**Text**
+++++

# Cohiba or Faux-hiba?



## Patrick B (Nov 5, 2008)

I have little experience with Habanos, but did some research here before posting. Band meets the necessary criteria as far as I see. Triple cap is there. There is a bit of a vein in the wrapper, but not a very big one. However, the person I got it from purchased it at a Florida B&M, and didn't know the guy from Adam, so it's not like it was a buddy to buddy hook up. They were just out for purchase at $15 a pop. Is this guy really selling these to anyone who walks in his shop? 

I don't care one way or the other what it is, just trying to help a buddy figure it out. Please let me know what you think. I took about 20 pics, but I have a cheap camera and only two came out decent. 

Thanks!


----------



## Snake Hips (May 30, 2008)

Well the story doesn't sound good at all, but that cigar looks surprisingly good. Color, wrapper, cap, band...but the source is almost auto-fake. Only thing I can see is possibly excess black at the top of the band.

What is it _supposed_ to be, a Robusto? Does it match the size specs of the Cohiba Robusto?

Tell him to smoke it knowing it's most likely counterfeit. He might be pleasantly surprised - it's either a very good fake or it's real.


----------



## Saint Jimbob (Aug 21, 2008)

A friend had sent me a Cohiba in a bomb, and while the band looked pretty darn authentic, the size was not one that fit in any of the official Cohiba lines. It was still a tasty smoke, but I didn't buy it's authenticity.


----------



## karmaz00 (Dec 5, 2007)

hmm.fire it up see how it is


----------



## Patrick B (Nov 5, 2008)

I'll measure it in a little bit and post the size here...


----------



## Jimbo14 (Aug 31, 2008)

Snake Hips said:


> Well the story doesn't sound good at all, but that cigar looks surprisingly good. Color, wrapper, cap, band...but the source is almost auto-fake. Only thing I can see is possibly excess black at the top of the band.
> 
> What is it _supposed_ to be, a Robusto? Does it match the size specs of the Cohiba Robusto?
> 
> Tell him to smoke it knowing it's most likely counterfeit. He might be pleasantly surprised - it's either a very good fake or it's real.

+++++

**Available data**
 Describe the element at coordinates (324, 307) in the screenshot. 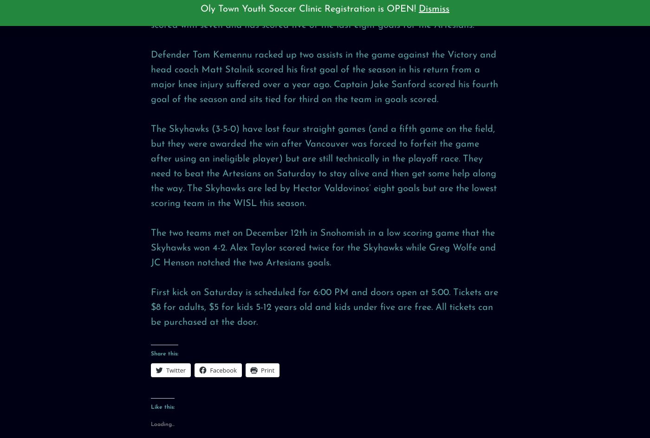

I see `'First kick on Saturday is scheduled for 6:00 PM and doors open at 5:00. Tickets are $8 for adults, $5 for kids 5-12 years old and kids under five are free. All tickets can be purchased at the door.'` at that location.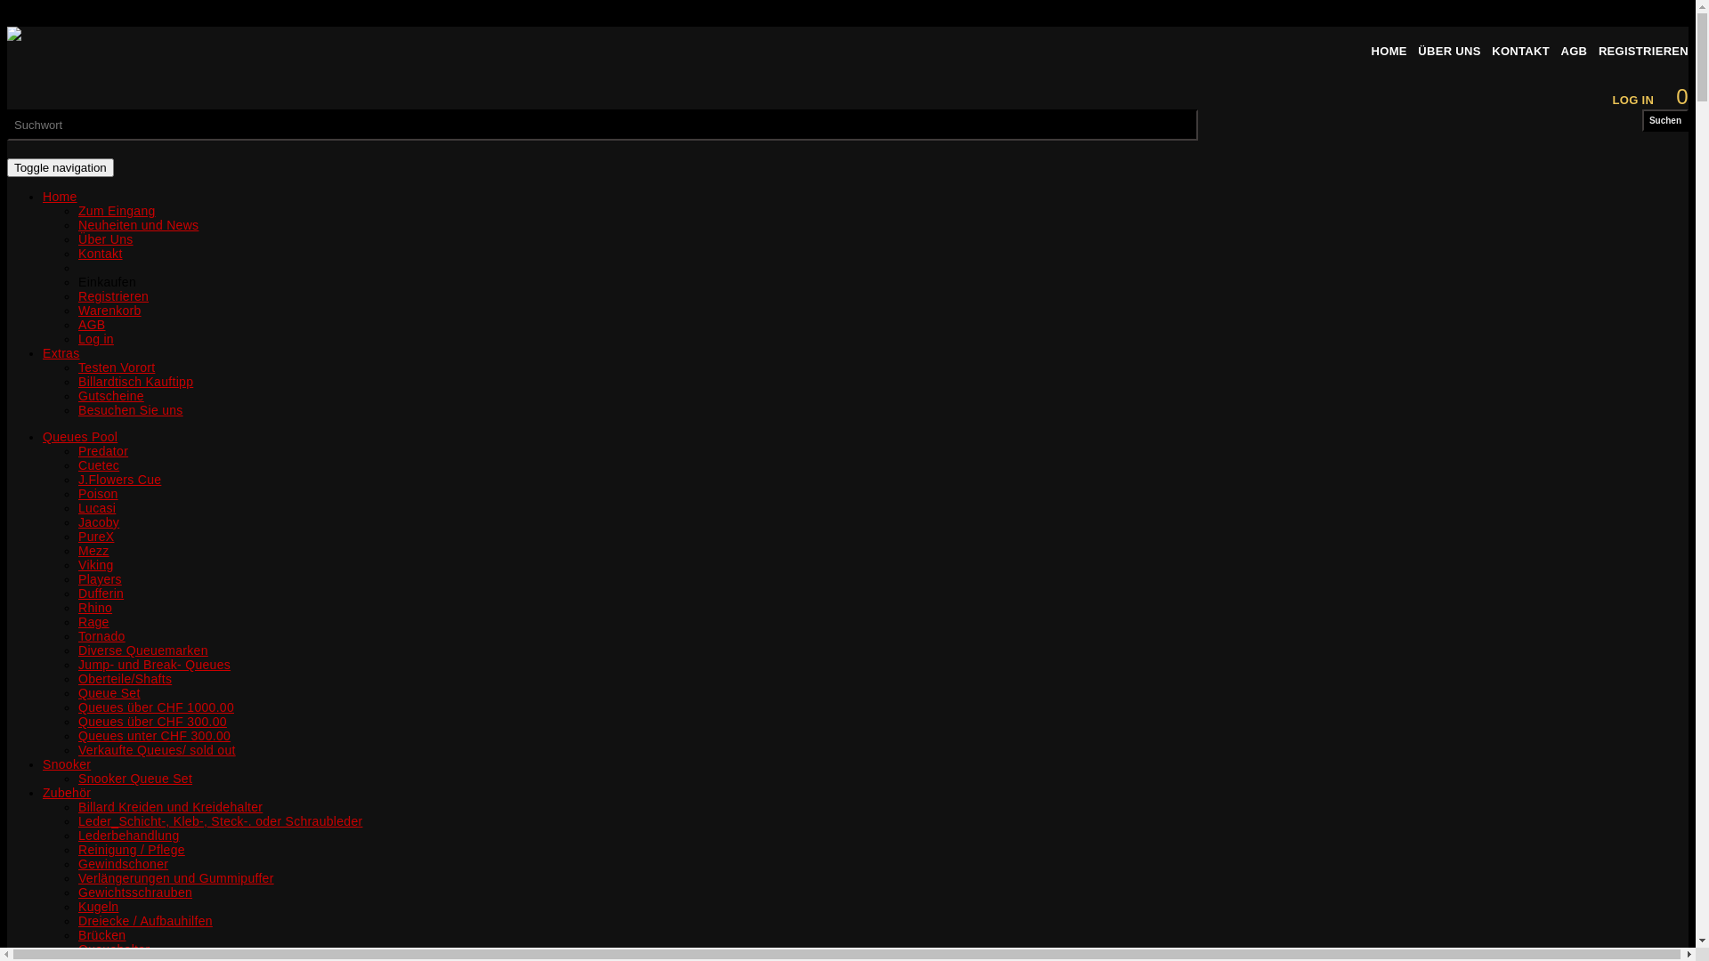 The width and height of the screenshot is (1709, 961). What do you see at coordinates (77, 665) in the screenshot?
I see `'Jump- und Break- Queues'` at bounding box center [77, 665].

+++++

**Required actions**
1 - Reproduce the cigar thread from "I don't care" up to and including "(May 30, 2008)", with "camera" switched to "phone".
2 - According to the cigar thread, what price were the cigars being sold for at the Florida shop?
3 - Translate this sentence from the cigar thread into Spanish: "Tell him to smoke it knowing it's most likely counterfeit."

**Task results**
1 -
I don't care one way or the other what it is, just trying to help a buddy figure it out. Please let me know what you think. I took about 20 pics, but I have a cheap phone and only two came out decent. 

Thanks!


----------



## Snake Hips (May 30, 2008)

2 - $15 each.

3 - Dile que lo fume sabiendo que lo más probable es que sea falsificado.